Materials provided
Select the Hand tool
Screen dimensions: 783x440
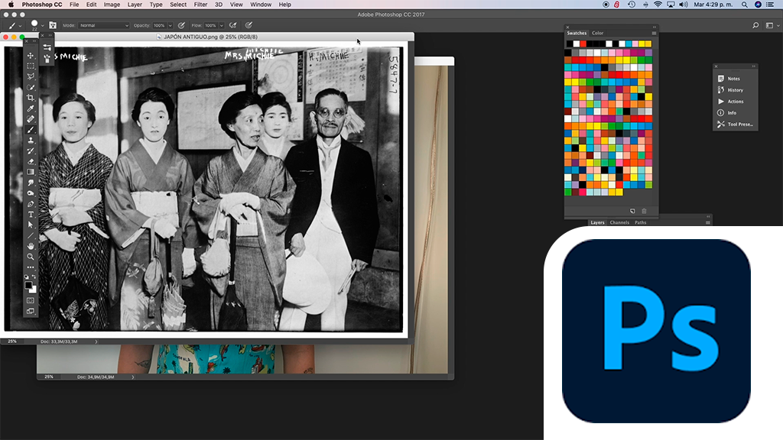tap(31, 246)
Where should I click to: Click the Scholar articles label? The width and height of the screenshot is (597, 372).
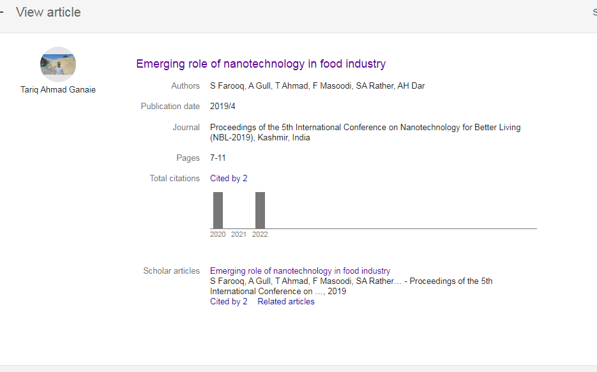click(x=171, y=271)
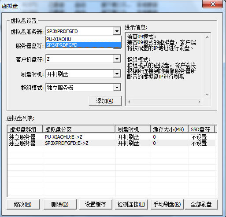
Task: Click the 删除(D) button
Action: coord(60,204)
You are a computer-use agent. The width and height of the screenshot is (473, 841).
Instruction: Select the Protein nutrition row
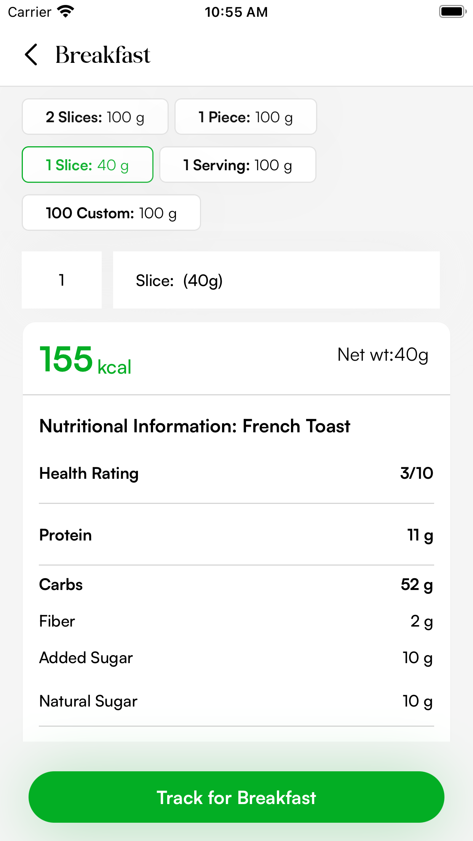click(237, 535)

Problem to work on
Print only the lines from the one with "Screen dimensions: 783x440" through the last line of the data above, exactly and with both ends, and please omit any pictures.

Result
Screen dimensions: 783x440
tap(31, 246)
Where should I click to: Click the Scholar articles label? The width and height of the screenshot is (597, 372).
click(x=171, y=271)
Task: Click the 删除(D) button
Action: coord(60,204)
You are a computer-use agent. The width and height of the screenshot is (473, 841).
Instruction: Select the Protein nutrition row
click(237, 535)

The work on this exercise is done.